Chapter 4: Gm-C integrators for low-power and low-voltage applications: A gaussian polyphase filter for mobile transceivers in 0.35mm CMOS
This chapter goes in circuits details showing how the theory described in Chapter 3 can be used for power comparisons. At low supply voltage, the key problem of analog signal processing functions is dynamic range reduction. Transconductors are basic functions in analog design used for amplifiers and filters. We are looking for power efficient architectures which can work at low supply voltages with high linearity and low noise. The new technologies are optimized towards digital applications and modern MOSTs suffer from velocity saturation and mobility reduction. New transconductor concepts which do not rely upon the ideal square law of a MOST, are needed. Another issue is to achieve large tunability without conflicting with the large swing requirement. We have presented two power efficient Gm-C integrators capable of working at low supply voltage with high linearity. The first integrator is an OTA-C integrator based on a new idea which features a constant window at the input for different tuning conditions. It allows 2V input swing from a 3.3V power supply voltage with high linearity. It is shown that large swings can be beneficial to achieve large DR/P ratios.

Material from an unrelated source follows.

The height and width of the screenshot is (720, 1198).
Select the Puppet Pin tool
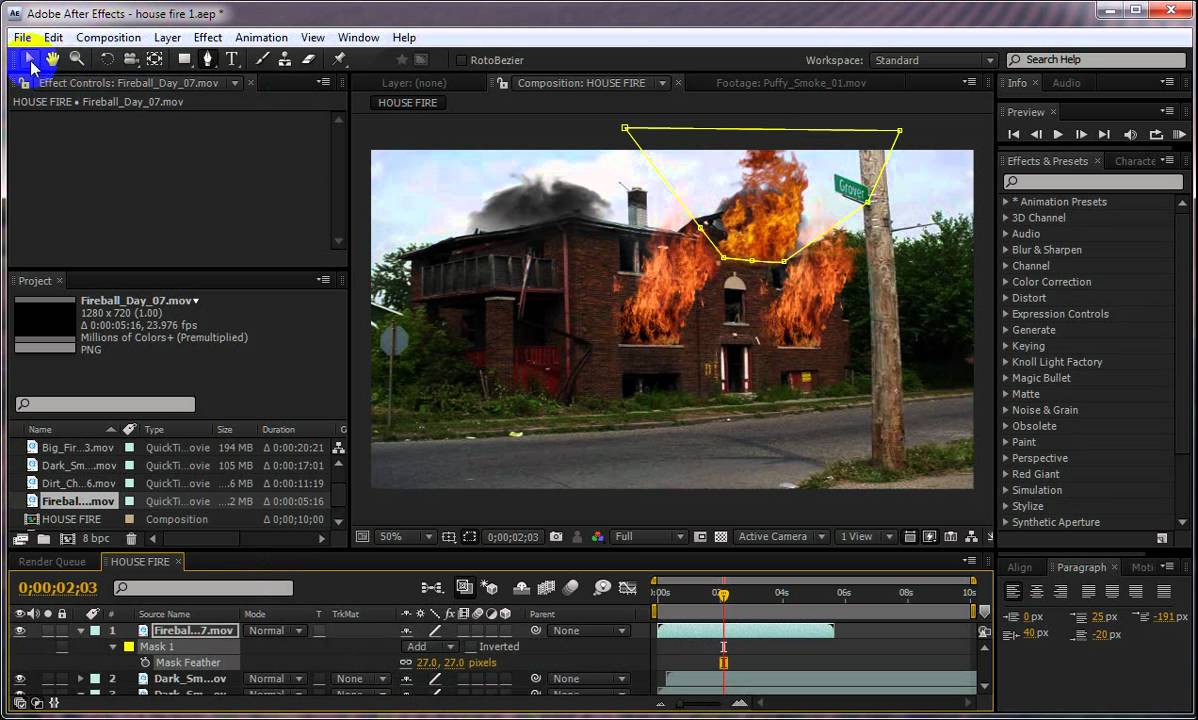(x=339, y=59)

Positive feedback is a promising technique for enhancing gain in sub-micron CMOS because current matching in modern technologies improves. It avoids cascoding for having large gains and can be used for low-voltage applications. The second type of integrator considered in this chapter is a Gm-C integrator with local positive feedback for enhancing the gain. The reason for using this integrator consists in the low-voltage, high linearity and very high frequency of operation with a high power efficiency. It is compatible with standard digital technology has a high quality factor Q and can work down to 1.5V power supply voltage. Possible linearity improvements are shown. By using the DR*GBW product concept from Chapter 3 it is explained why the Gm-C approach has better power figures for the same working conditions when compared to OTA-C approach. The two integrators have been used to implement in an analog way the video filter used in Chapter 2. Matching in this type of filters is not important. Therefore we are dealing with noise driven power consumption. The required S/N of about 50dB shows that digital implementations have become more power efficient with possible improvement in the future, while analog solutions will have an increase in power due to power supply down scaling.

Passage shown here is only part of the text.